S’agissant des armes de destruction massive, le CICR souhaite aborder brièvement les faits survenus récemment dans deux domaines.

Premièrement, en ce qui concerne les armes nucléaires, comme on le sait aujourd’hui, en 2011, le Mouvement international de la Croix-Rouge et du Croissant-Rouge a indiqué que les conséquences incalculables qui pourraient résulter de l’emploi d’armes nucléaires et la capacité insuffisante à faire face à des souffrances humaines d’une telle ampleur imposent à tous les États un impératif humanitaire : faire en sorte que ces armes ne soient plus jamais utilisées et que les négociations soient poursuivies en vue d'interdire et d'éliminer complètement ces armes par un accord international juridiquement contraignant. Le CICR a noté qu'un nombre toujours plus grand de pays, dont la majorité des États membres qui ont pris la parole à la Réunion de haut niveau de l'Assemblée générale sur le désarmement nucléaire le 26 septembre, demandent que l’impact humanitaire des armes nucléaires soit au cœur des délibérations sur ce désarmement.

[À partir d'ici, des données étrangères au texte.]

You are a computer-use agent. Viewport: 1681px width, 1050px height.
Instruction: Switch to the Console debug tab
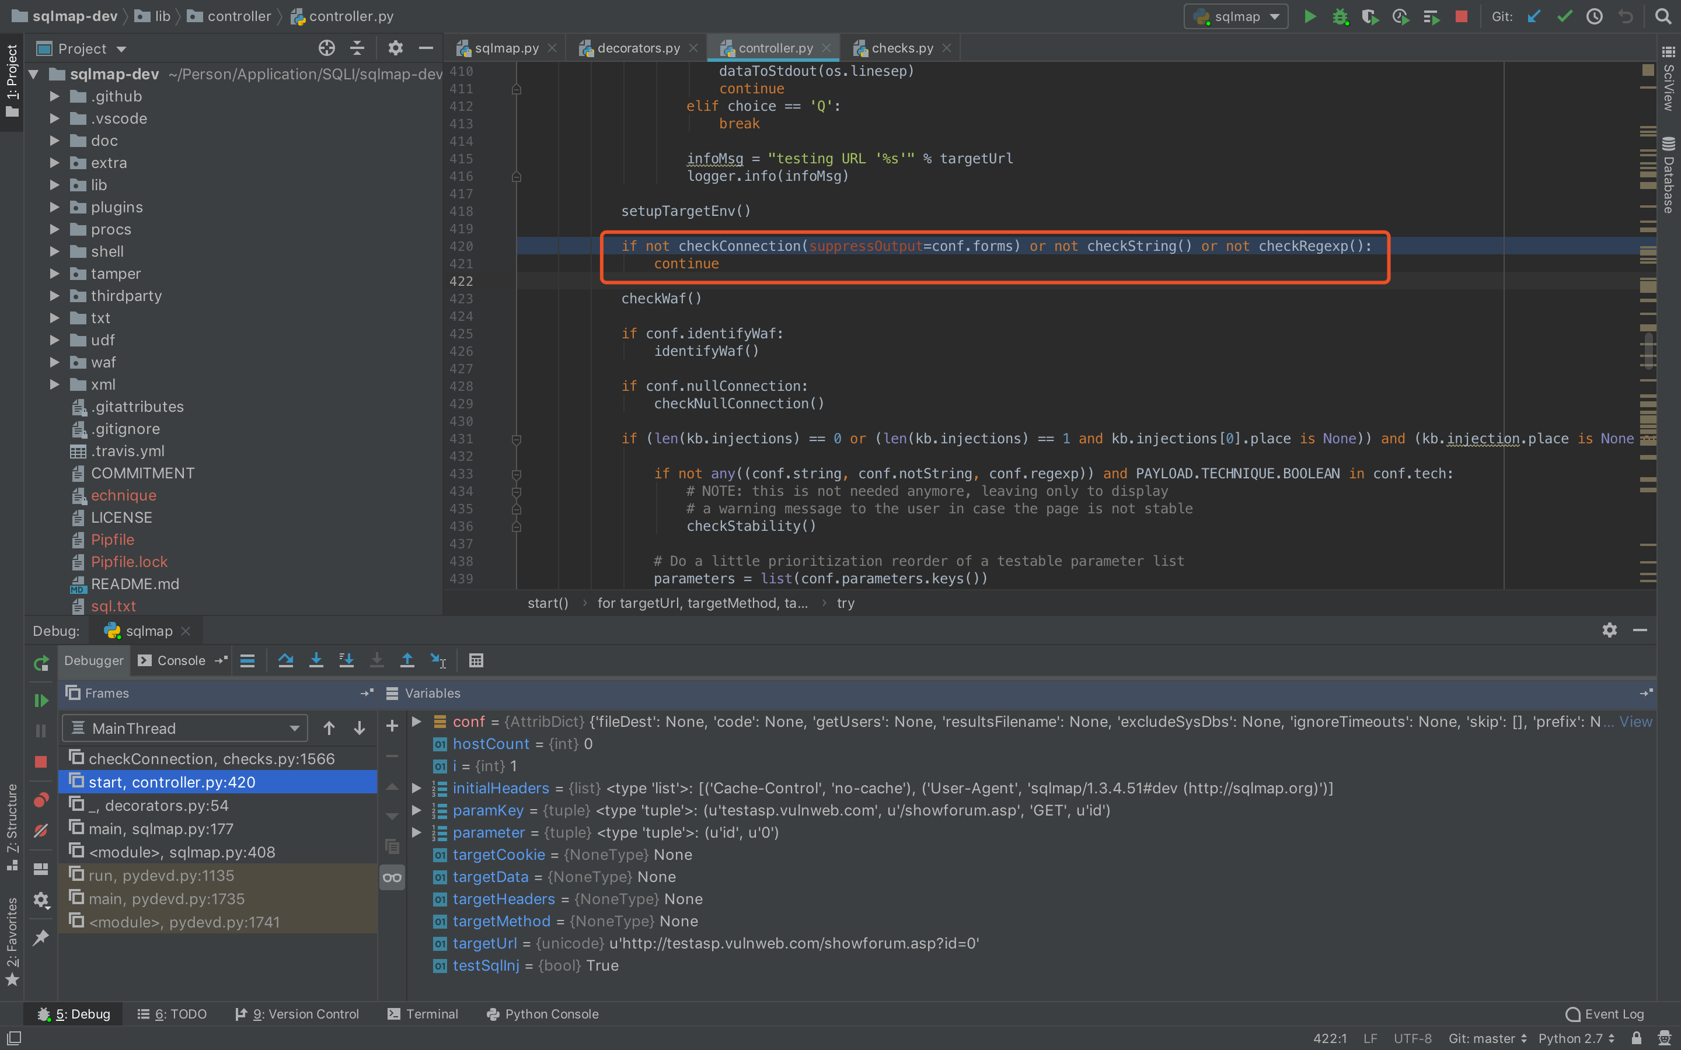[181, 660]
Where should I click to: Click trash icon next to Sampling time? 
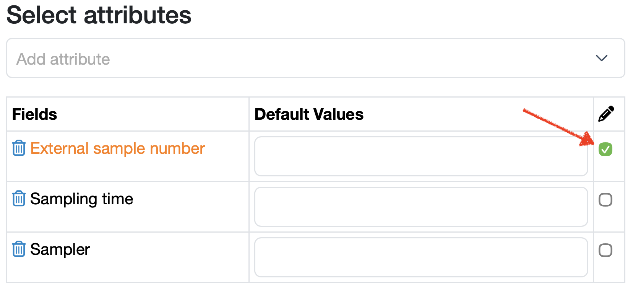click(19, 199)
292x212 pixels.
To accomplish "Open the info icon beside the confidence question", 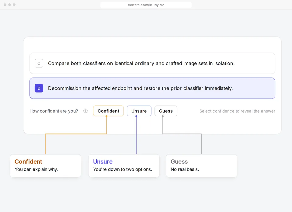I will coord(85,111).
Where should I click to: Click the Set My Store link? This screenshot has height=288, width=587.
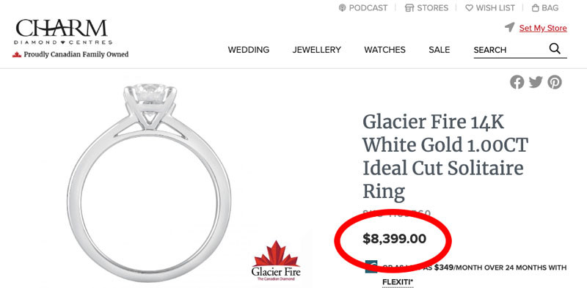543,28
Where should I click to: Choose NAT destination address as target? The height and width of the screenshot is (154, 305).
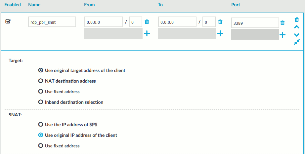coord(41,81)
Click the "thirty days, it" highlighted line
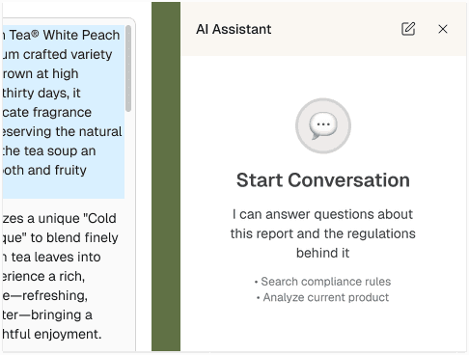 pos(41,93)
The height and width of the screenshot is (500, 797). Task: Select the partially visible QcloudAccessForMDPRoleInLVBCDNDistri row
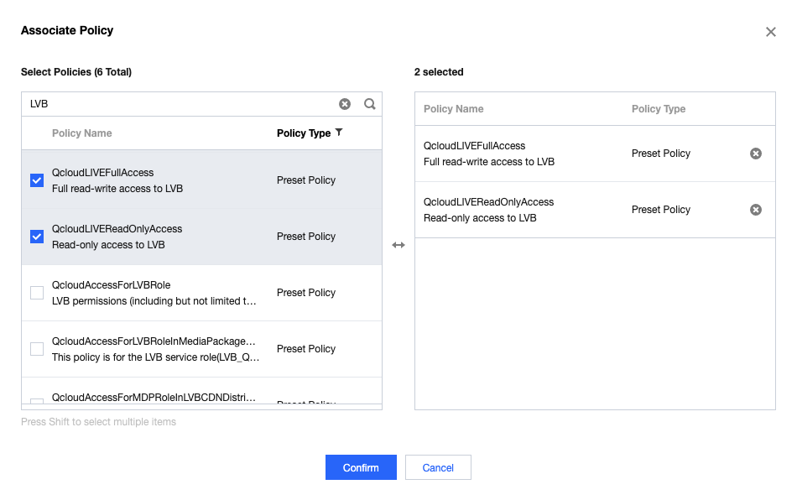(154, 398)
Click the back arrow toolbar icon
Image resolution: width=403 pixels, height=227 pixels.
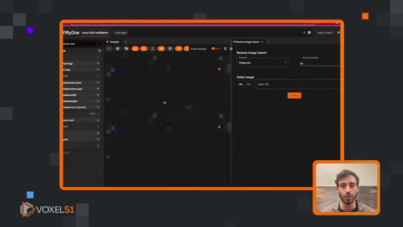(109, 49)
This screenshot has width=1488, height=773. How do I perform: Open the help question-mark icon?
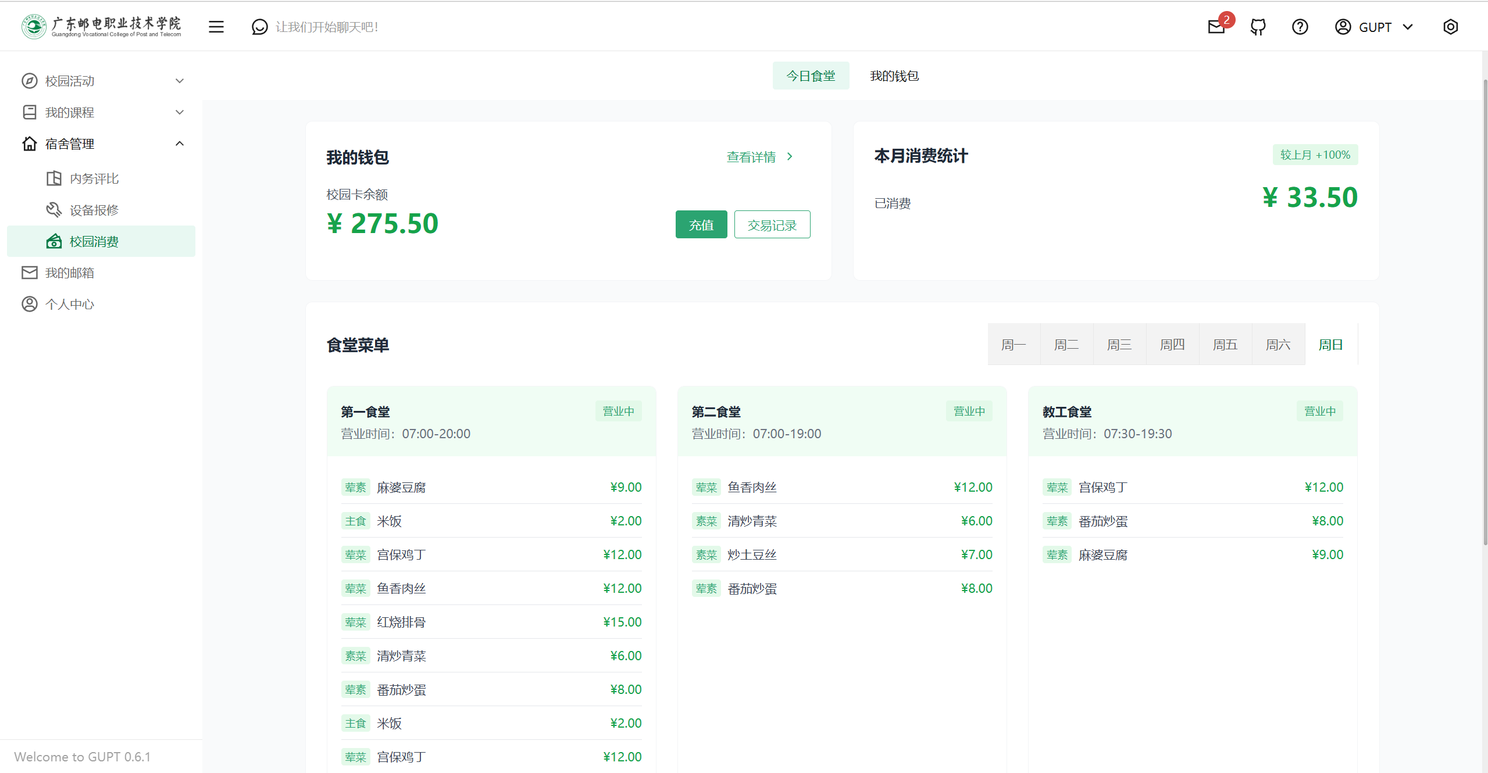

Deuxièmement, et sujet de préoccupation plus immédiat, le CICR a été consterné par l'emploi confirmé d'armes chimiques en Syrie en août de cette année. Il reste très préoccupé par d’autres allégations faisant état de l’emploi de ces armes. Nous rappelons que le droit international humanitaire coutumier interdit catégoriquement l'emploi d'armes chimiques, par qui que ce soit et où que ce soit dans le monde. Nous nous félicitons de l’adhésion récente de la Syrie à la Convention sur les armes chimiques et de son engagement à détruire systématiquement, sous vérification internationale, toutes les armes chimiques et installations connexes relevant de sa juridiction ou de son contrôle, comme l’exige ladite Convention et malgré les énormes défis que pose le conflit armé en cours.

Même si l’emploi d'armes chimiques est indéniablement interdit, les événements récents montrent à quel point il est urgent de parvenir à une adhésion universelle à la Convention sur les armes chimiques. Le CICR demande instamment aux six États qui ne sont pas encore parties à ladite Convention – l’Angola, l’Égypte, Israël, la République populaire démocratique de Corée, le Myanmar et le Soudan du Sud – de ratifier cette Convention ou d’y adhérer sans délai. En août, le monde a été sous le choc des effets terribles de ces armes. Rien ne saurait justifier qu’un État ne soit pas partie à la Convention sur les armes chimiques, qui vise « dans l'intérêt de l'humanité tout entière, à exclure complètement la possibilité de l'emploi des armes chimiques » par leur élimination complète.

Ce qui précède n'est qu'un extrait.